Mes contes de l'Avent
Pitchoune,
Victor qui ne cesse de se plaindre, devrait écouter attentivement
cette histoire. Elle est vraie. C’est un vieux monsieur qui me l’a
racontée, les larmes aux yeux, parce que c’était l’histoire de
son frère. Elle permet de penser que jamais rien n’est perdu
pourvu que la joie garde sa place dans nos cœurs.
Nous
sommes en bord de Loire pendant la seconde guerre mondiale à Saint-
Claude-de-Diray, un petit village près de Blois. Gaston est un
grand-père heureux : lors de chacune des grandes vacances, il
reçoit dans sa ferme Jean et Jacques, les deux jumeaux intrépides.
Ah, ce qu'il les aime ces petits diables ! Dès qu'il les emmène
à la pêche, ils deviennent des enfants charmants !
Jean
et Jacques n'aiment rien tant que la pêche à la barbote. Une
laitière accrochée à la ceinture, un petit scion muni d'une ligne
sommaire, ils patouillent dans l'eau pour provoquer un nuage de
sable. C'est là qu'aiment venir se réfugier les goujons et les
ablettes. Ils en prennent à plaisir, remplissent chacun une
laitière.
Gaston
retourne à la ferme, fier comme Artaban, avec un gamin dans chaque
main. C'est Eugénie, sa femme, qui va préparer la friture.

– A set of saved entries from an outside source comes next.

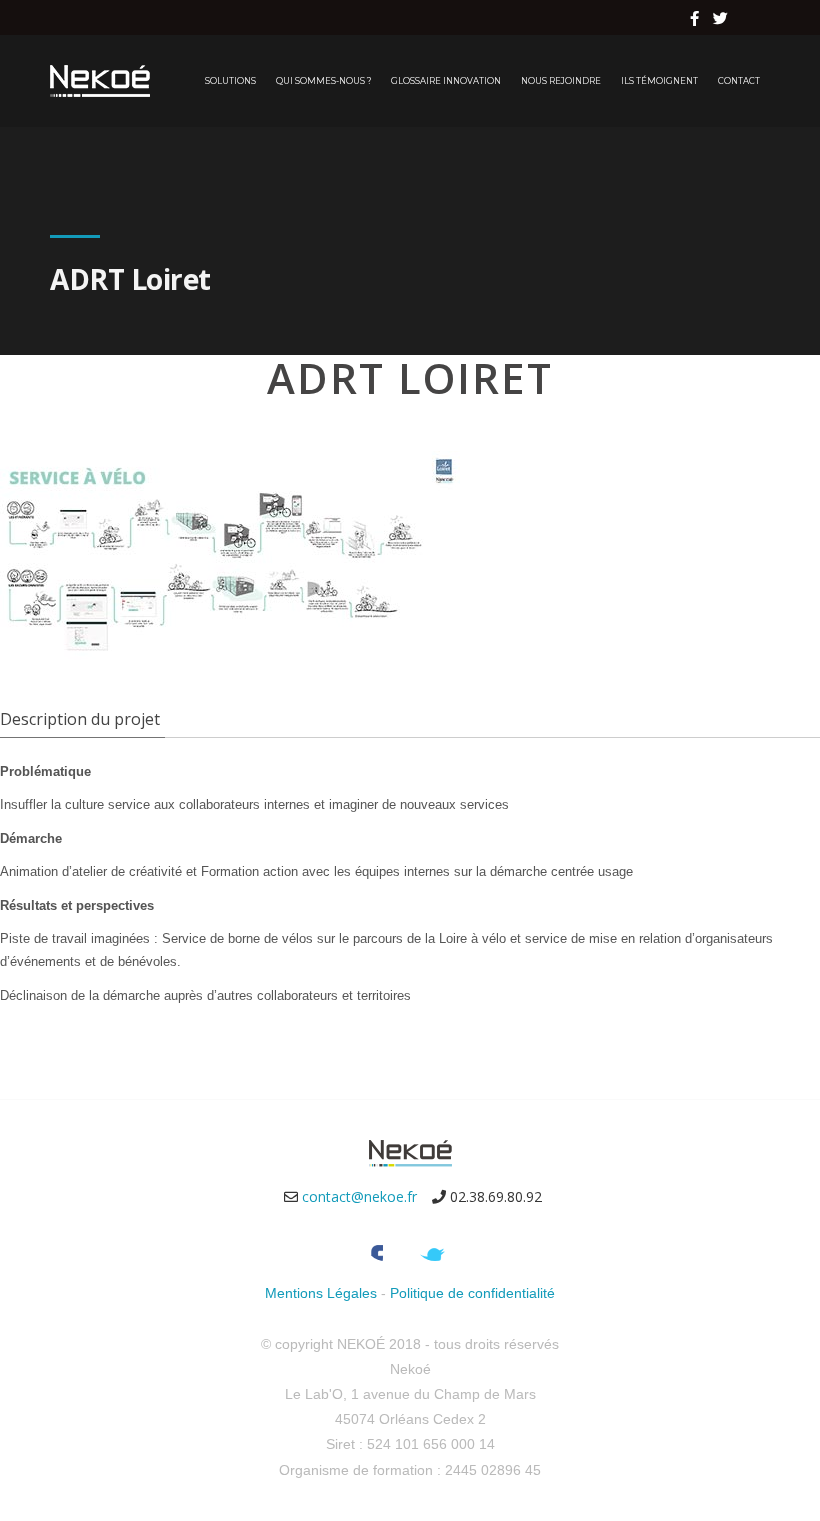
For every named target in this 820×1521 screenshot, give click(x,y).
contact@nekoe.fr (359, 1196)
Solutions (230, 81)
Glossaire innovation (446, 81)
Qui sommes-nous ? (323, 81)
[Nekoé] (100, 81)
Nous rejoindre (561, 81)
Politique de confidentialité (472, 1293)
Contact (739, 81)
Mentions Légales (321, 1293)
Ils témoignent (659, 81)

Bien
que nous soyons dans le Loir-et-Cher, Eugénie a conservé, de son
pays des maisons troglodytes, la manière si particulière de
préparer les petits poissons de Loire,
À
Turquan, comme dans d'autres villages de cette région, située entre
Montsoreau et Saumur, les gourmets préparent une pâte à beignets
pour y tremper les jolis poissons d'argent avant de les faire frire.

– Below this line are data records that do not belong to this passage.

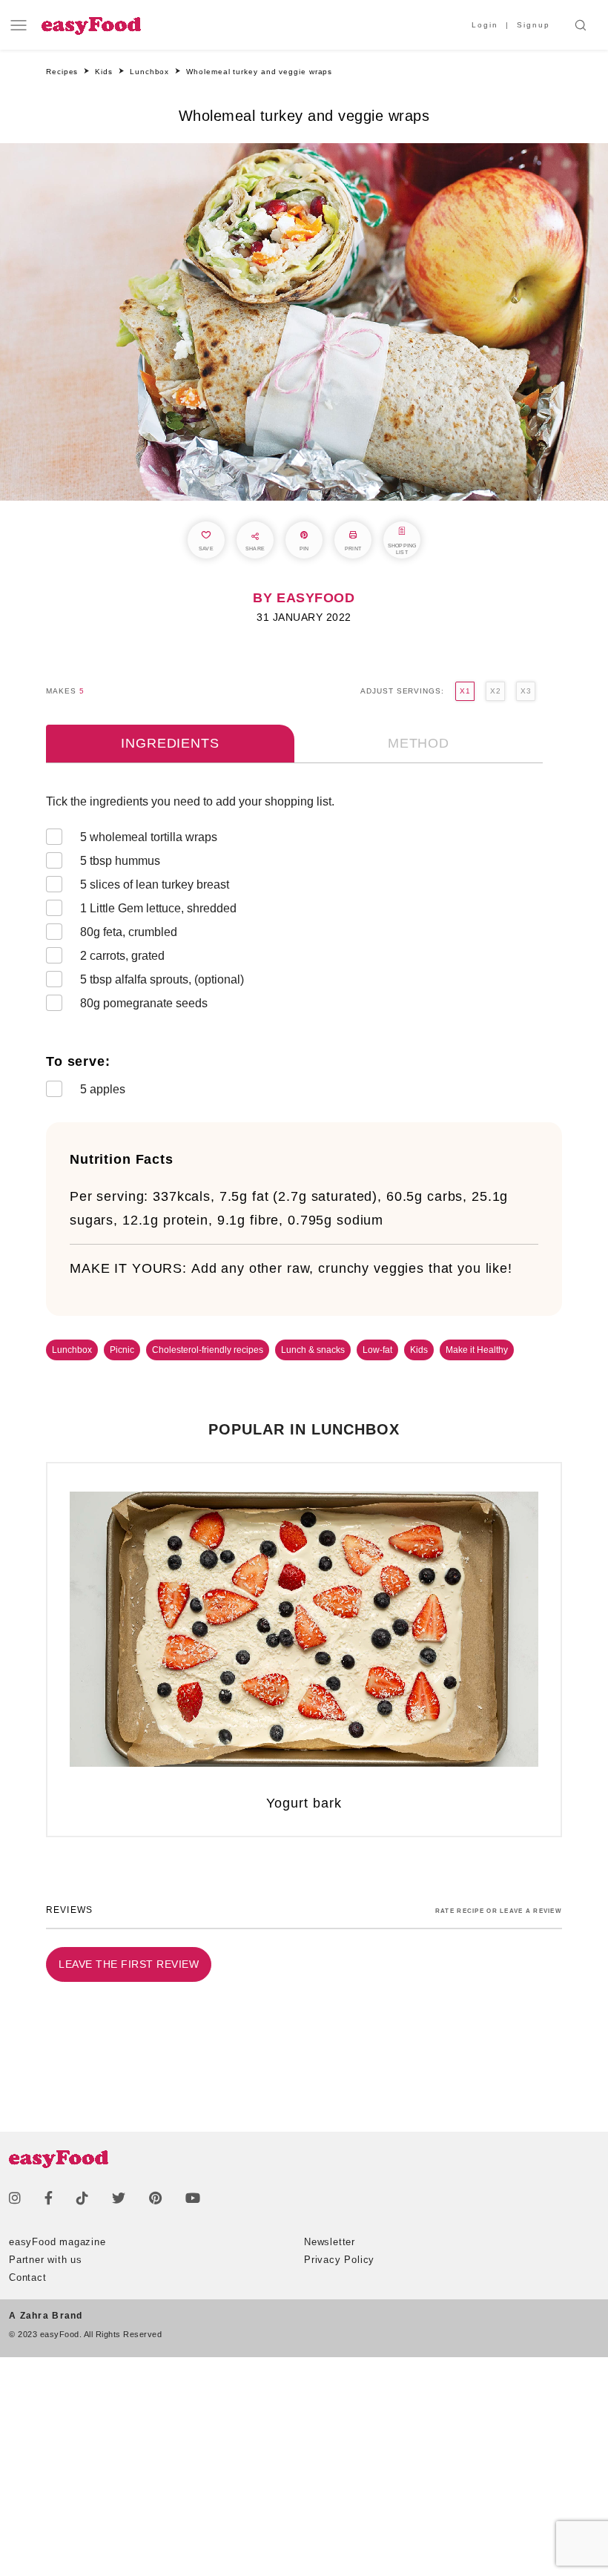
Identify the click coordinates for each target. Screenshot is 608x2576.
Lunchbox (72, 1350)
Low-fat (377, 1350)
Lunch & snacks (313, 1350)
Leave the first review (129, 1964)
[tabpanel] (304, 948)
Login (485, 25)
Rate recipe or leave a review (498, 1911)
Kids (419, 1350)
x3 (526, 691)
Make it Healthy (477, 1350)
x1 (465, 691)
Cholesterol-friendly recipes (207, 1350)
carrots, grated (122, 955)
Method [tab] (418, 743)
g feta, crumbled (128, 932)
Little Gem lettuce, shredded (158, 908)
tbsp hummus (120, 860)
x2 (495, 691)
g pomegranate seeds (144, 1003)
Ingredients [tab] (170, 743)
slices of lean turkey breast (154, 884)
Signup (533, 25)
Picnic (122, 1350)
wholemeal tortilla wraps (148, 837)
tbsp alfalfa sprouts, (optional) (162, 979)
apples (102, 1089)
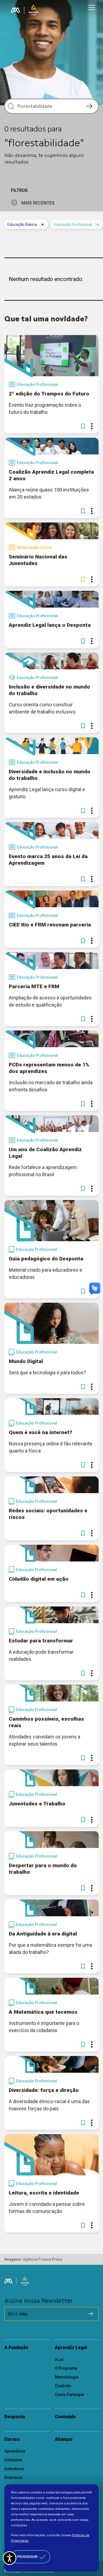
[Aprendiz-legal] (33, 10)
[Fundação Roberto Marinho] (15, 10)
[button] (83, 426)
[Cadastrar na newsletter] (90, 2313)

Pour Jean et Jacques, c'est à chaque fois une fête et un festin.
Ils seraient bien incapables de dire ce qu'ils préfèrent : la
journée de pêche avec Gaston ou la succulente friture d'Eugénie.
Tout
aurait pu durer ainsi des années ; les enfants en avaient
oublié la guerre et les privations des mois passés avec leurs
parents mais hélas, le destin rattrapa Jean qui, en plein hiver, fut
terrassé par la redoutable poliomyélite. L'été suivant, c'est un
gamin malingre au regard triste qui arriva en compagnie de son
frangin.
Gaston
avait compris ce qui tracassait le plus son petit-fils. L'enfant
était si peu robuste sur ses jambes qu'il se croyait privé de son
plus grand plaisir. C'était sans compter sur Gaston dont
l'ingéniosité avait pourtant si souvent étonné ses petits-fils.

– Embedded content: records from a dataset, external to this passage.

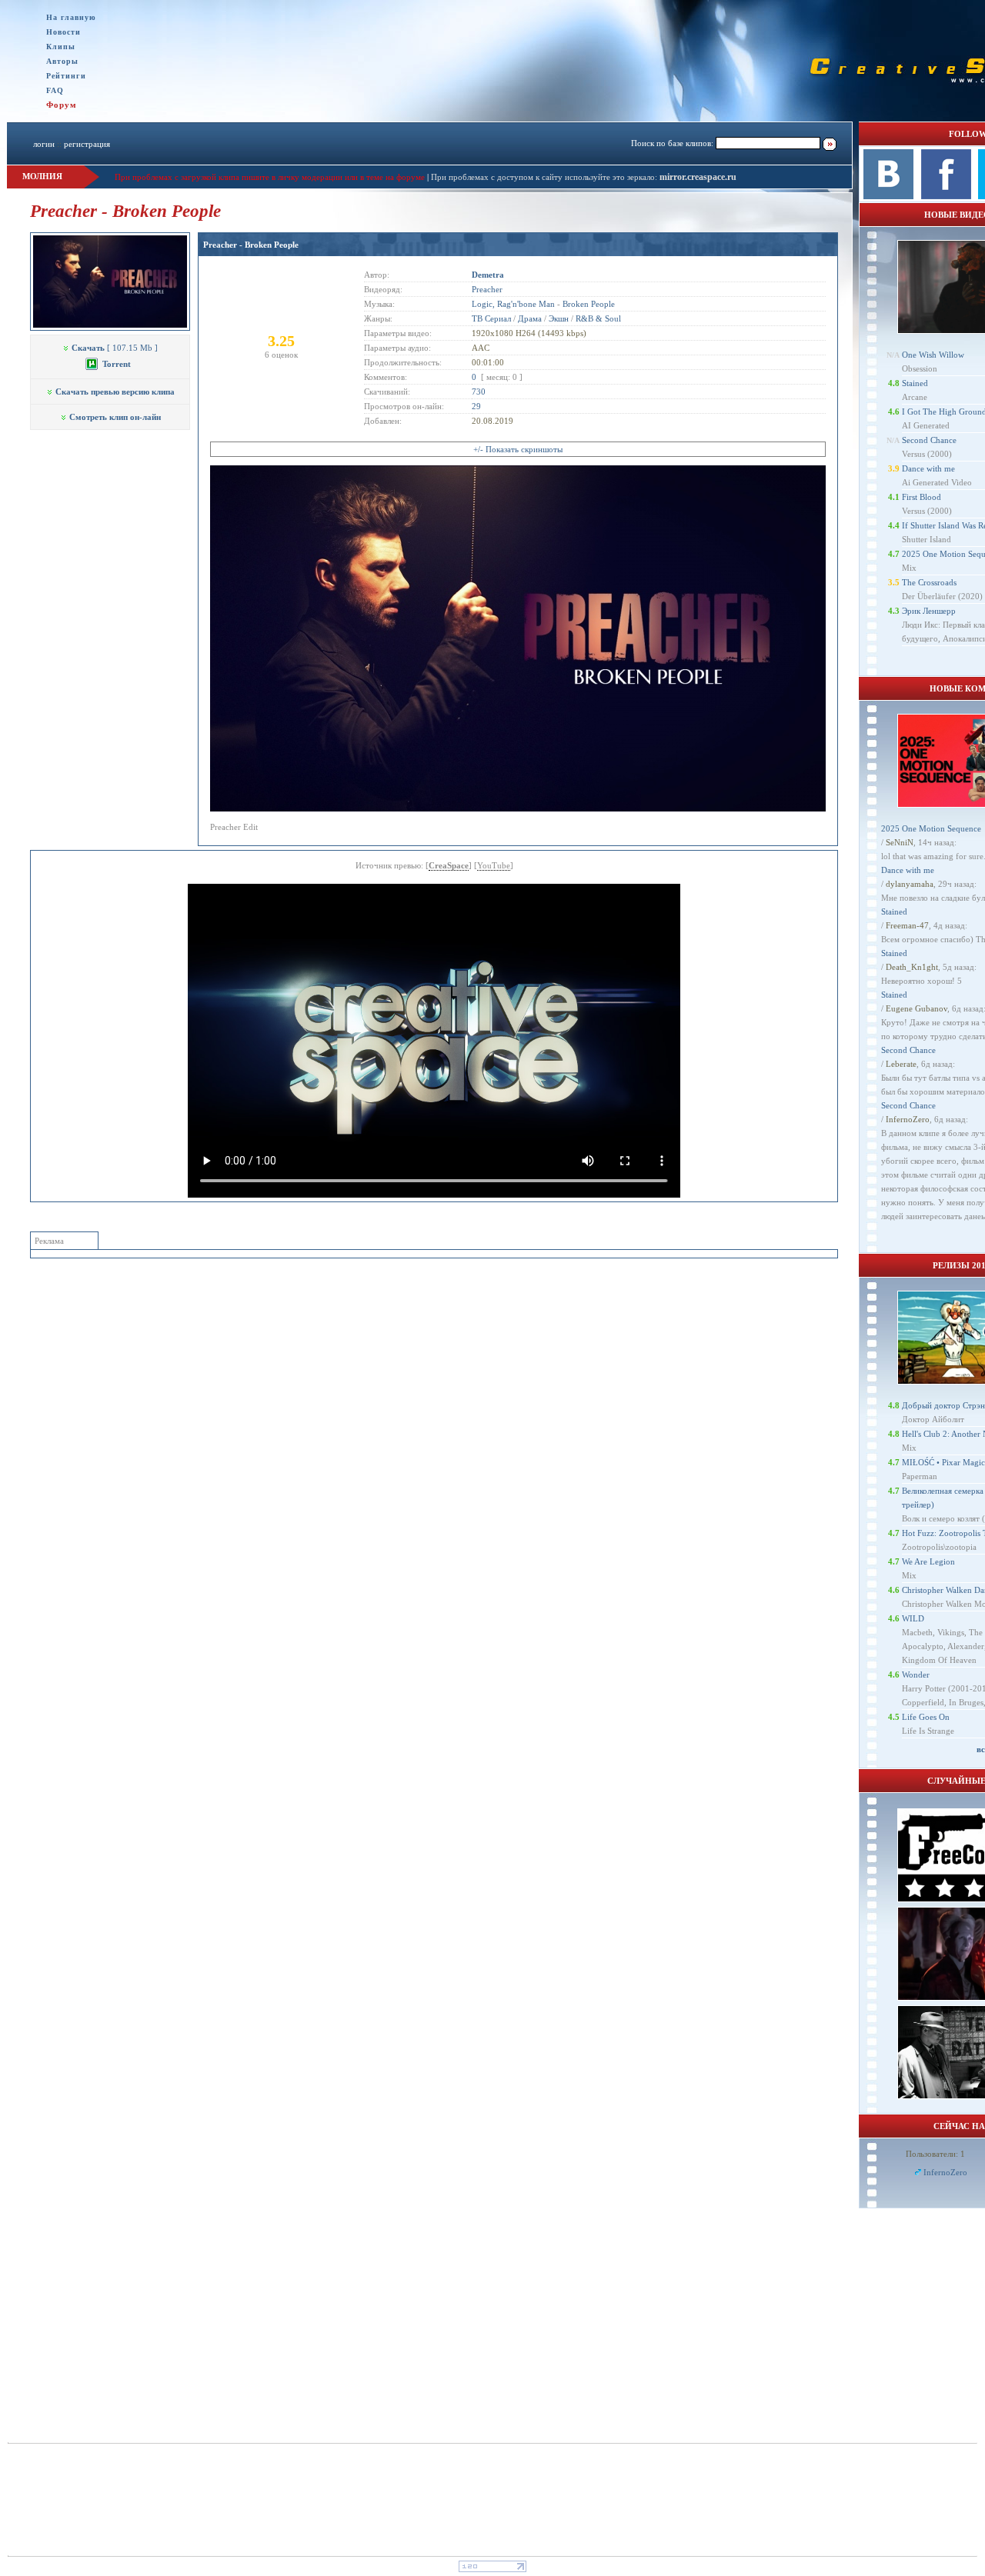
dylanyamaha (909, 883)
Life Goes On (926, 1716)
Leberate (901, 1063)
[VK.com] (888, 196)
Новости (63, 32)
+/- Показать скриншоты (518, 449)
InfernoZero (908, 1119)
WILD (913, 1618)
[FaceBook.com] (946, 196)
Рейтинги (66, 76)
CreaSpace (449, 865)
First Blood (921, 497)
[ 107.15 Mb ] (115, 347)
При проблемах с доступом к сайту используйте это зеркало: (545, 177)
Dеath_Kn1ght (912, 966)
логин (44, 143)
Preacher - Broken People (251, 244)
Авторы (62, 61)
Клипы (60, 46)
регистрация (87, 143)
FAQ (55, 90)
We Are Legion (928, 1561)
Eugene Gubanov (916, 1008)
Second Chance (929, 440)
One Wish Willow (933, 354)
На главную (71, 17)
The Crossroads (929, 582)
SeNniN (899, 842)
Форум (61, 104)
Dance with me (928, 468)
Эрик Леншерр (929, 610)
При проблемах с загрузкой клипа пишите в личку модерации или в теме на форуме (270, 177)
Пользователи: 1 (935, 2153)
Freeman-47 (907, 925)
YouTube (493, 865)
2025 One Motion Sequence (931, 828)
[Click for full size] (518, 808)
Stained (915, 383)
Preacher (487, 289)
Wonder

Le lendemain matin de leur arrivée, le regard malicieux et la
moustache dressée, Gaston au petit déjeuner avait dit à Jean et
Jacques : « Il vous faudra aller ramasser des vers, nous allons
à la pêche tantôt ! ».
Cette
fois, les exclamations avaient été moins bruyantes que les années
précédentes. Jacques n'osait pas exprimer sa joie et Jean
pressentait qu'il allait devoir pêcher de la berge, ce qui était
beaucoup moins drôle. Pour ne pas contrarier Gaston et sa bonne
humeur, ils se mirent à fouiller autour du tas de fumier, Jacques à
la manœuvre et Jean à l'observation, assis sur son fauteuil
roulant.
C'est
l'après-midi qu'ils se mirent en route, installés sur le tombereau
du grand -père. Gaston tenait le licol pour conduire le brave
Pompon, un beauceron puissant qui travaillait à la ferme. Jean et
Jacques, assis à l'arrière, goûtaient avec plaisir ce nouveau
mode de transport pour se rendre à la pêche. La maladie d'un des
jumeaux offrait au moins cette variation pas déplaisante aux
habitudes des années passées.
Arrivé
au bord de Loire, Gaston fit descendre son attelage par la cale juste
en face de Menars, à la pointe de la quatrième île. C'est là que
les années précédentes, ils prenaient le plus de fritures. Les
enfants voulurent descendre mais Gaston leur demanda d'attendre. Le
cheval et le tombereau entrèrent dans l'eau.
Les
jumeaux se taisaient, observant la manœuvre. Pompon mit le bout du
nez vers l'amont, juste dans le prolongement de la pointe de la
grande île. L'attelage se plaça à quelques mètres de la rive bien
parallèlement à celle-ci. Gaston serra le frein et s'assit à côté
des gamins. « C'est de là que nous allons pêcher, leur
dit-il, prenez vos scions ».
Jacques
se voyait privé lui aussi de son plaisir. ; par solidarité
avec son frère, il ne disait rien, comprenant le souci du
grand-père de ne pas blesser son frérot. C'est alors qu'ils
faisaient aller les premières coulées qu'il se passa la chose qui
resterait à jamais gravée dans leur mémoire : ce moment de
grâce qui fut pour eux le signe que rien de grave ne leur arriverait
désormais sans qu'il ne se trouve une solution ou une astuce pour y
remédier.
De
ce cadeau magnifique, ils seraient reconnaissants éternellement à
ce cher Gaston, grand-père facétieux et aimant, inventif et sage.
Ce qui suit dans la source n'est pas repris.